Amiga que é amiga tem mais do que segredos e confidências. Tem uma intimidade que não se tem com qualquer um. Uma coisa de olhar nos olhos e saber o momento certo de abraçar, do jeito de dar um puxão de orelha com cuidado para não magoar e com o zelo de quem não que a amiga se machuque. A Ninna tinha muito dessas coisas de saber o tempo das coisas. A Leila, não.

O forte da Leila era falar. Nunca vi alguém abrir a boca pra falar um “se” e despejar tantas coisas. E no final, e a Ninna sempre repetia isso, a Leila acabava, depois de voltas e voltas, chegando à resposta que as duas procuravam. E era tudo tão simples, numa conversa calma, com ponderações e hipóteses, e no final, a grande resposta, o suspiro de alívio e o fim das dúvidas.

E as lágrimas, vezes salgadas e vezes doces, brindavam a amizade. Porque lágrima embriaga de felicidade, lava a alma e limpa o olhar. E porque para chorar na frente de alguém é preciso coragem, intimidade e confiança.

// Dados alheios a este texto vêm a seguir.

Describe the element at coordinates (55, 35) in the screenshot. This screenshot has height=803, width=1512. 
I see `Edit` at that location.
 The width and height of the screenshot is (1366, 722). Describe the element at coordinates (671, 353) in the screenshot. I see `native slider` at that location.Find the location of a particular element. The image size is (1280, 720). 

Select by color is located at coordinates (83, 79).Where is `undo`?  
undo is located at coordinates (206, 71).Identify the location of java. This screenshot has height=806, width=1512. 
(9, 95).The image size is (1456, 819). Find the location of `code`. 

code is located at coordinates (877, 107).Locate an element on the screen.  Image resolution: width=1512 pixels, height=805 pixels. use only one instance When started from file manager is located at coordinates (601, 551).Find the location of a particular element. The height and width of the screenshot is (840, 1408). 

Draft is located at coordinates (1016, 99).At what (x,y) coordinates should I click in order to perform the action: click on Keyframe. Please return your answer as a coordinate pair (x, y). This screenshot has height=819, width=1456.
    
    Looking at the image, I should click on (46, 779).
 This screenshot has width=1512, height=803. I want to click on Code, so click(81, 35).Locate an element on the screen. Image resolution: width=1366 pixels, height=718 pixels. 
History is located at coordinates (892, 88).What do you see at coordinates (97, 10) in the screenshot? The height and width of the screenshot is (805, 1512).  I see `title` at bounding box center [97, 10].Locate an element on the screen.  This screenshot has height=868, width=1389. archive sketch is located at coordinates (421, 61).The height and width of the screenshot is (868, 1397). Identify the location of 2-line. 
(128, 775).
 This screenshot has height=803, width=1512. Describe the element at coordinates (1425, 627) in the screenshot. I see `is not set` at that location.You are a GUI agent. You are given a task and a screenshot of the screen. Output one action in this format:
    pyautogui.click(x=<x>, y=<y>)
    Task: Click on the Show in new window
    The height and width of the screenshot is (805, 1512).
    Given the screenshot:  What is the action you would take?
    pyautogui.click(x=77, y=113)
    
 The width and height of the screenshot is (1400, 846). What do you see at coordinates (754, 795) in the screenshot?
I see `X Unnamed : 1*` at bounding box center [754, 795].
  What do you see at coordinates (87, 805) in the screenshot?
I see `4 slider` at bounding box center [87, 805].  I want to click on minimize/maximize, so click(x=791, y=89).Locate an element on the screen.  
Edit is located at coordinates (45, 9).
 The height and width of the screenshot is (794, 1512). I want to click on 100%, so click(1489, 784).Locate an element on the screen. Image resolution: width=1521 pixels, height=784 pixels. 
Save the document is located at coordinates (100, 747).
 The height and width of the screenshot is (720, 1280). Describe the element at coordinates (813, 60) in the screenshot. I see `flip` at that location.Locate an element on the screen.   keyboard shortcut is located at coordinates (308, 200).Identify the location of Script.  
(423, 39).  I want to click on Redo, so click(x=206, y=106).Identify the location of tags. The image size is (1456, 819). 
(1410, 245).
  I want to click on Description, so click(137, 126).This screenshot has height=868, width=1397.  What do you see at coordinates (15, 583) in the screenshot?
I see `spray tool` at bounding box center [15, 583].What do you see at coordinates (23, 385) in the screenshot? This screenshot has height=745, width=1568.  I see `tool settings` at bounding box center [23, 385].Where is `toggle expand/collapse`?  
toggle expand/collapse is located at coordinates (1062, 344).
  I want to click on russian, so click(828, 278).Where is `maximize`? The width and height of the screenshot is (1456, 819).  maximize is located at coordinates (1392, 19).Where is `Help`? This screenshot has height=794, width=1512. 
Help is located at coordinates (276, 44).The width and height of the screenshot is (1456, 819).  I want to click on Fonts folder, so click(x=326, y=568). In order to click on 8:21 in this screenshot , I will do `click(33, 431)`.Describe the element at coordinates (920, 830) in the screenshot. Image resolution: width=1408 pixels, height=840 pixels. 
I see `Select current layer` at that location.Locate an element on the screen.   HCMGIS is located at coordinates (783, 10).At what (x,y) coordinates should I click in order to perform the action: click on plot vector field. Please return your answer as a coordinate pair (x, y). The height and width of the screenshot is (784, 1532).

Choraram quando a Ninna não sabia mais o que queria da vida. Choraram quando ela descobriu que queria o que tinha, mas de um outro jeito. Choraram pelo telefone quando a Leila perdeu alguém que amava no mesmo dia em que a Ninna estava de aniversário. Choraram quando viram o Paul McCartney. Quando a Ninna se formou. Aquela vez em que viram a Torre Eifel do alto do Arco do Triunfo. E várias outras vezes, no final de um filme, no fim de uma piada.

E o choro da Ninna, emendado com o da Leila, tinha hora e local. No sofá preto do trabalho. No carro da Leila, antes do cinema. No banco de madeira branco em frente ao prédio da Ninna.

E o pacto de lágrimas da Ninna e da Leila é sem fim. Enquanto tiverem motivos para chorar sorrindo e lágrimas para serem derramadas. Porque sempre haverá uma mão direita para impedir que a gota chegue ao chão.